The computers used to control the machines are now getting quite old and unreliable. In particular, the hard disks are getting quite flaky. It is of vital importance that the software be backed up so that in the event of a hard disk crash it may be replaced without difficulty.
The most important file is the configuration file, normally "machine.cfg", which contains details of the attached machine (including, with issue 7, the calibration factors). Also of value are all regularly used test procedures and archived data files. If this information has been saved, then I can normally rescue the situation. To be safe, however, I would recommend you keep a copy of
- the AUTOEXEC.BAT, CONFIG.SYS and NENE.BAT files in the root directory
- the entire content of the working directory (usually C:\NENEX)

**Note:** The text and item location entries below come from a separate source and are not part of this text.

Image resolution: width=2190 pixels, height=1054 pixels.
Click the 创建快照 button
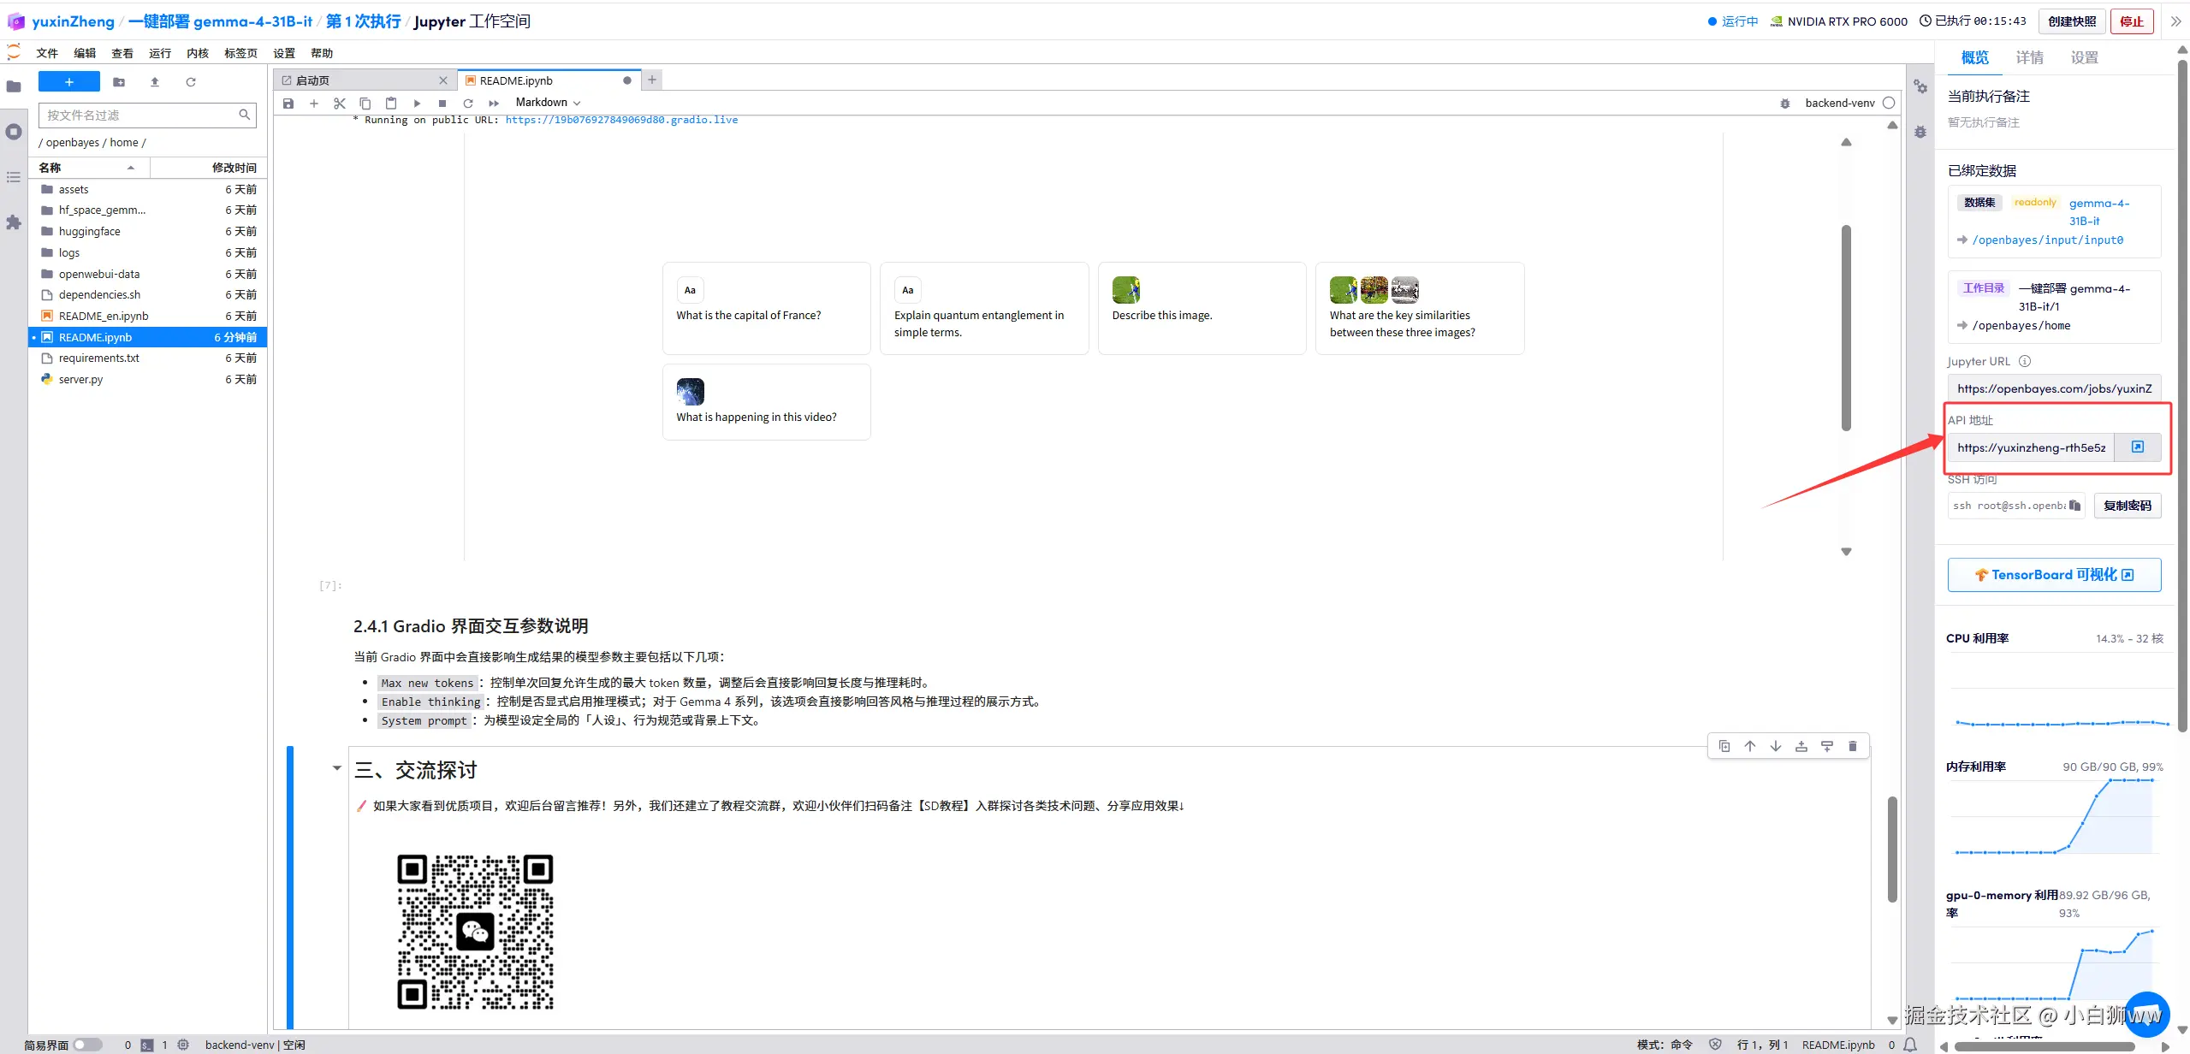[2072, 21]
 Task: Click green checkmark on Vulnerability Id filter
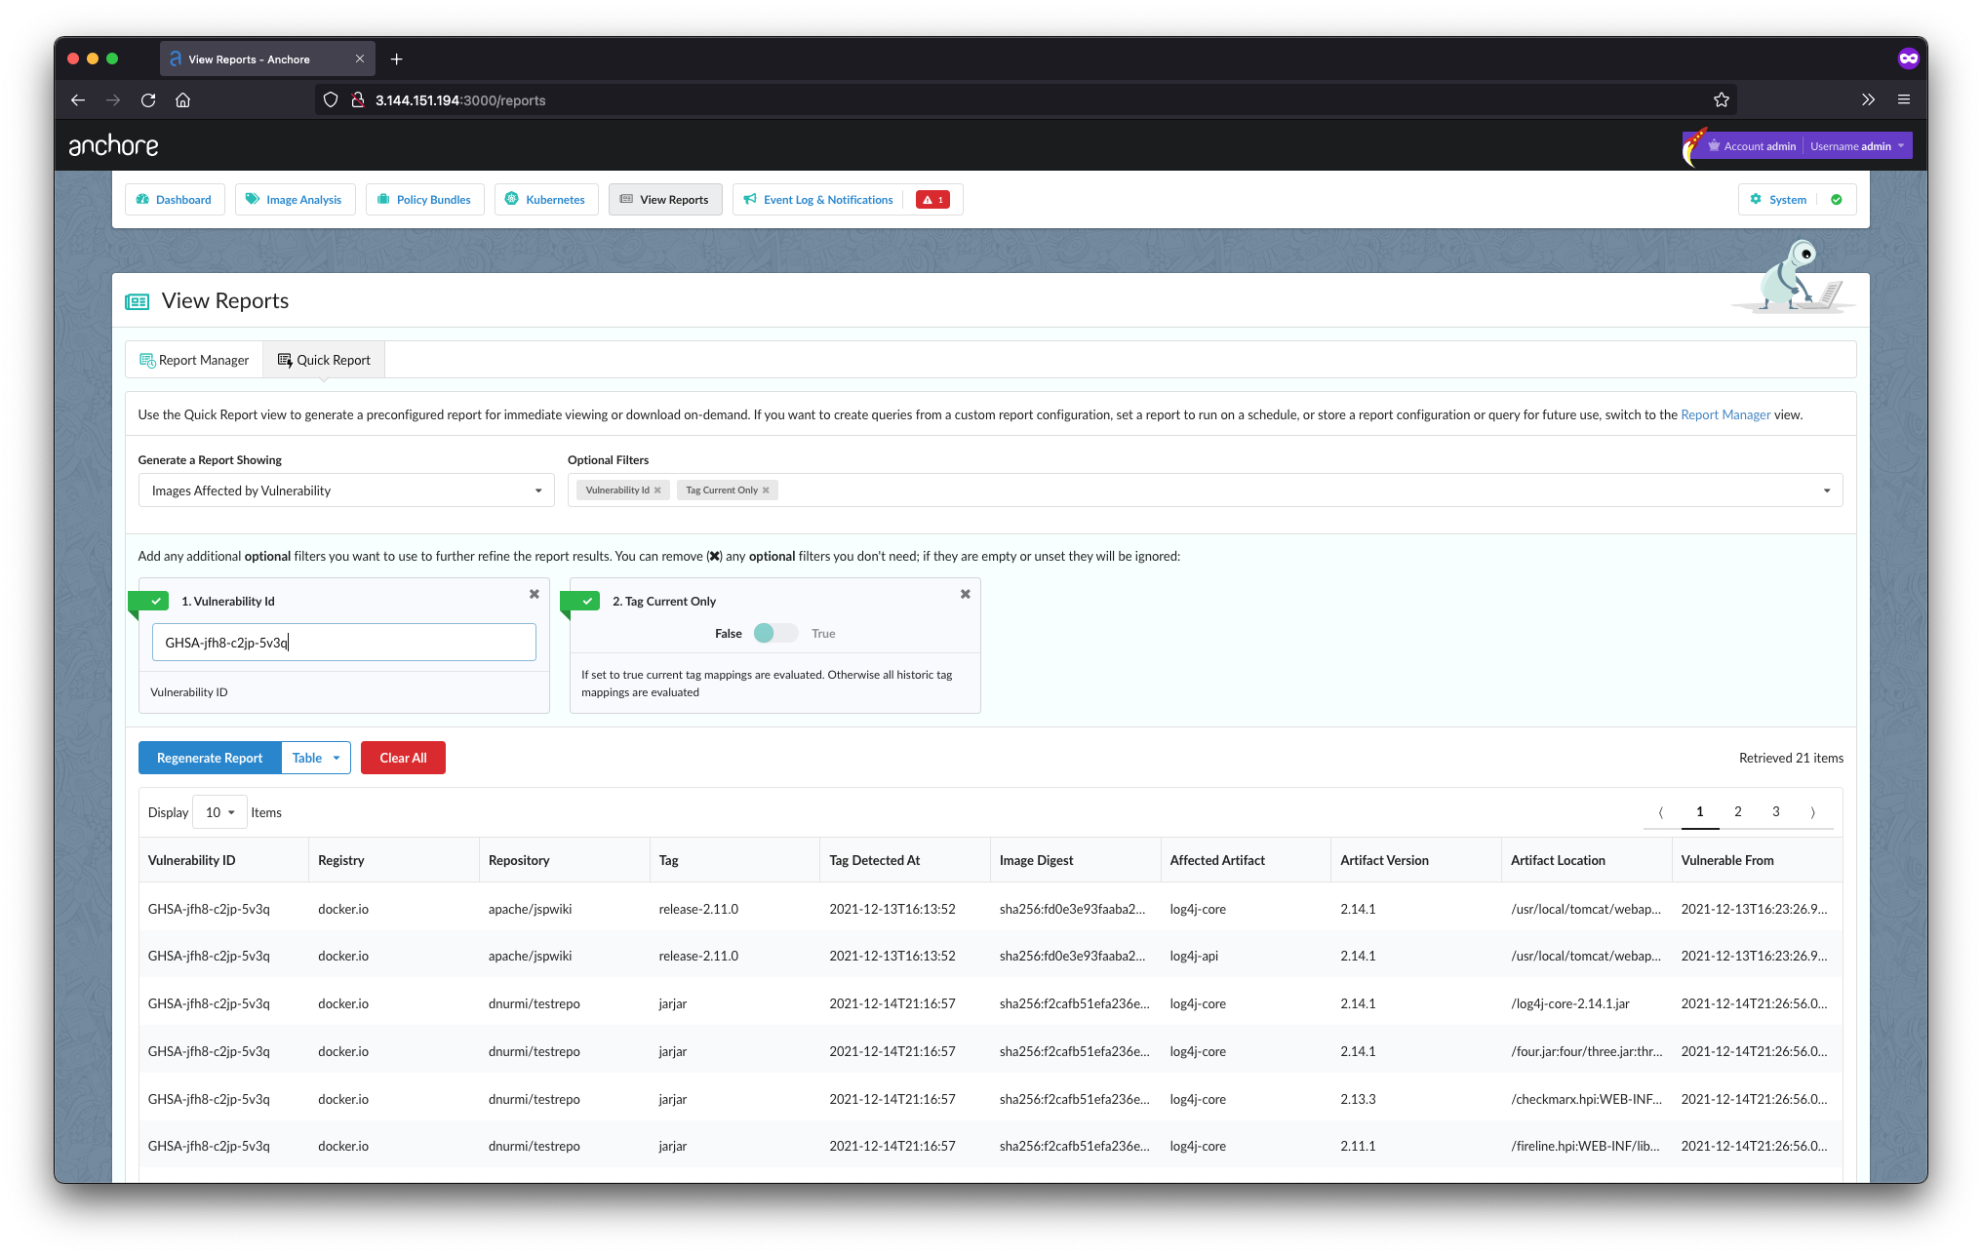[155, 601]
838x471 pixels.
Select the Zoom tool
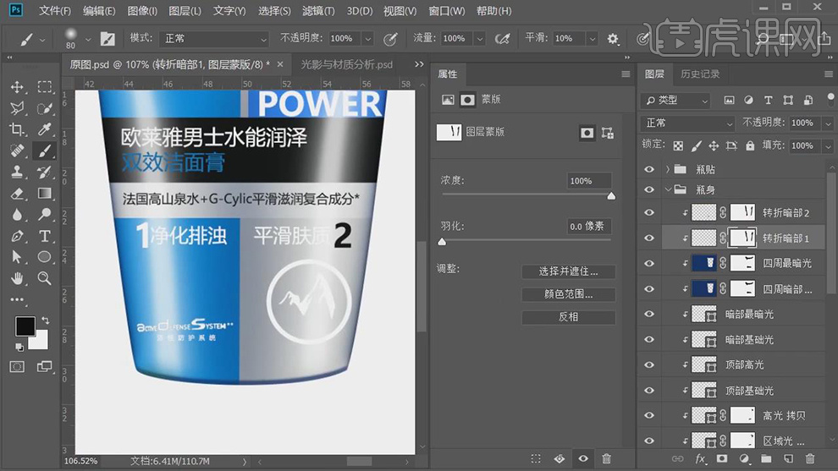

- the C:\PCAD directory, if PCAD is used as a printer driver
- the C:\XTGOLD directory, if Xtree Gold is used for disk maintenance
Apart from the few USB machines, all DN products require a computer fitted with an ISA bus. Such computers are now obsolete, but there is still one manufacturer, Captec, that, I believe, still manufacture suitable computers, though I understand that some of the chips required are becoming obsolete.
Issues 6 and 7 (DOS) require Windows ME or earlier, whereas Windows software requires Windows 2000 or later.
It makes sense to try and repair the computer if possible. Do not throw out old computers, you may later regret it. Often a working computer can be put together out of two duds. The DOS software runs fast, as it is not encumbered by Windows; even a '386 will run it satisfactorily.
The electronics of DN machines is usually very reliable. It is quite infrequent, but not unknown, for chips to fail. There may well be a few spare boards knocking around in various locations, or failed boards may be repaired by an expert.
A more frequent cause of failure is wires becoming disconnected in the plug connecting the cable to the computer interface card. Fortunately, this is usually easy to spot and fix.
In hydraulic machines, faults are often caused by sticking hydraulic valves and relays. This is normally within the competence of a maintenance department.
Screw machines rarely require maintenance and will perform for years without attention. Some early machines were fitted with grease nipples to lubricate the thrust bearings and lead screws, which perhaps should receive attention from time to time.
Hydraulic machines should have the hydraulic pump system serviced regularly, at least once a year. The oil should be inspected regularly and replaced if it is showing sign of degradation, and the filters (there is normally one on the frame and one on the pump) replaced.
The load cell of a test machine, and the stroke transducer of a hydraulic machine, should be calibrated yearly to ensure continuing accuracy. Many calibration agencies are familiar with DN machines, but there is a procedure in the Downloads screen.